People aged 18–39 can open a Lifetime ISA, which entitles them to save up to £4,000 tax-efficiently a year until they’re 50. The Government will top up the savings by 25%, up to a maximum of £1,000 a year.
Viewing your and your spouse’s allowance as one will allow you to make the most of these tax advantages.
2. Make the most of your pension tax reliefs Now is also the time to check you are taking full advantage of your pension tax reliefs and allowances. Normally, between you and your employer, you can contribute a maximum of £40,000 into your pension in a tax year (called your ‘annual allowance’) before it becomes subject to Income Tax. It’s important not to exceed this limit – which is set at either 100% of your salary or £40,000 (whichever is lower). However, for high earners with a taxable income of more than £150,000 per year, this is tapered downwards.

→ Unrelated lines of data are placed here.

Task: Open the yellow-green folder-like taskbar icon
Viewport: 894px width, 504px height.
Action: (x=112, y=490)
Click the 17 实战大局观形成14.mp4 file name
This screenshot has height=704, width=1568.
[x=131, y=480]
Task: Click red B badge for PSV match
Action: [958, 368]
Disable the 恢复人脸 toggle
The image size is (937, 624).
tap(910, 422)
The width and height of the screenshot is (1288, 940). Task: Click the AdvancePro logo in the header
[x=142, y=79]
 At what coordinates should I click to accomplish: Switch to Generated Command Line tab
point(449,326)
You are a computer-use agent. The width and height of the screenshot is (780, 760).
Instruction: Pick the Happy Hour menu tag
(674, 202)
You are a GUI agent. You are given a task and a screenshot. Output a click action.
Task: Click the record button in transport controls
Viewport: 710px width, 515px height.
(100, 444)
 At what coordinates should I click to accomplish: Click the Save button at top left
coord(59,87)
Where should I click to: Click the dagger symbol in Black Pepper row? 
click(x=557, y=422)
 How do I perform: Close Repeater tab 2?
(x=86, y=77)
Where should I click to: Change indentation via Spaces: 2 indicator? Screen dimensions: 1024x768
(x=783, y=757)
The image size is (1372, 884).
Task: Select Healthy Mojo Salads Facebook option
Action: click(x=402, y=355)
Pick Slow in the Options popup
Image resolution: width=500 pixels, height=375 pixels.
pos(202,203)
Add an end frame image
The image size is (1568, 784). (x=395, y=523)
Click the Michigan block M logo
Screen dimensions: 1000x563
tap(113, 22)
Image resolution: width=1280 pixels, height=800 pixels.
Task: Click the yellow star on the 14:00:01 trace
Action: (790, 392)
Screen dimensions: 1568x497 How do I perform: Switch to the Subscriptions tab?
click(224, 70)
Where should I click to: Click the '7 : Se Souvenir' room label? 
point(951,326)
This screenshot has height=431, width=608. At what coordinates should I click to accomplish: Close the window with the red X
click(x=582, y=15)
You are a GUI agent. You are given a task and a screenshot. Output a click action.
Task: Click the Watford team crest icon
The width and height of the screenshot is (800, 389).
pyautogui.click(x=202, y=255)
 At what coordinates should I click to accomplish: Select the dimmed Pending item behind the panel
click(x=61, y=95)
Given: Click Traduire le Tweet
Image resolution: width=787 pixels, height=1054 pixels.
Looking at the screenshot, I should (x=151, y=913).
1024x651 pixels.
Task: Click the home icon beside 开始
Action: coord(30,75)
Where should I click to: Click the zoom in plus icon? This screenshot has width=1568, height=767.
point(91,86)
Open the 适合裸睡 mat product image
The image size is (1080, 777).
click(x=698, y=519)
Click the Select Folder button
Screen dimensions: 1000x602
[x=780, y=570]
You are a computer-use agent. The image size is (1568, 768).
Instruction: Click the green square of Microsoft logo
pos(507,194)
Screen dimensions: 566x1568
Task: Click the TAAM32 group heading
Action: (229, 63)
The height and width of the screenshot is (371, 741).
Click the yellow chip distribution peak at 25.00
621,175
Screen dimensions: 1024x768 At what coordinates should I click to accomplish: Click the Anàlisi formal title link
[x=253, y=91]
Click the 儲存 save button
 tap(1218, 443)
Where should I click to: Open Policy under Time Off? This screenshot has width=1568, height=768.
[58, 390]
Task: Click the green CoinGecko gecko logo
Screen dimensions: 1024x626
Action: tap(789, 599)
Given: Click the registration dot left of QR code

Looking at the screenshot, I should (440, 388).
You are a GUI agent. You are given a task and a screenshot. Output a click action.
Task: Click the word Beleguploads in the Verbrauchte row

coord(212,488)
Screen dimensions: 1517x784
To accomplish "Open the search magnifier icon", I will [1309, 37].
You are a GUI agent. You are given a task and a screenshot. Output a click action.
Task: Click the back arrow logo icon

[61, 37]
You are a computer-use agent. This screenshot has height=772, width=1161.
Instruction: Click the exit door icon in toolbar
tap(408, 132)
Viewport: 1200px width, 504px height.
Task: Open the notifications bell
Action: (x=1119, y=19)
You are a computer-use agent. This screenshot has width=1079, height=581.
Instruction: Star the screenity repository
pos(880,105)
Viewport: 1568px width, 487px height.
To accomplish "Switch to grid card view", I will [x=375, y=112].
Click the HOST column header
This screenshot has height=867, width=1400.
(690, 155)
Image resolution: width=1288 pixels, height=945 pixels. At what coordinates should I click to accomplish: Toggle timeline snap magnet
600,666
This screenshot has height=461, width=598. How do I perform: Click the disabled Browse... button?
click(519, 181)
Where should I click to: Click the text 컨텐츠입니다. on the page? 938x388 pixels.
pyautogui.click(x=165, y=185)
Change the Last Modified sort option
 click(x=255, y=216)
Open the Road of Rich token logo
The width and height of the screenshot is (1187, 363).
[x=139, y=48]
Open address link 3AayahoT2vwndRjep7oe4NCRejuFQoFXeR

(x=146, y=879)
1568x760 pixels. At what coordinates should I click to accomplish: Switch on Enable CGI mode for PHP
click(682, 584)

If you don’t manage to make full use of your £40,000 pensions annual allowance this tax year, you can carry it forward for up to three years. For example, in the current 2019/20 tax year, you could carry forward unused contributions from 2016/17, 2017/18 and 2018/19, but the clock re-starts on 6 April this year.
Everyone is entitled to a tax-free personal allowance. This is the amount of income you don’t pay any Income Tax on, and for 2019/20 stands at £12,500. If your income is above £100,000, the basic personal allowance is reduced by £1 for each £2 you earn over the £100,000 limit, irrespective of your age.
However, you could get some of your allowance back by increasing your pension contributions, as the income on your tax return will be lower to take your extra pension contributions into account.
You can also increase your basic State Pension by making voluntary Class 3 National Insurance Contributions (NICs).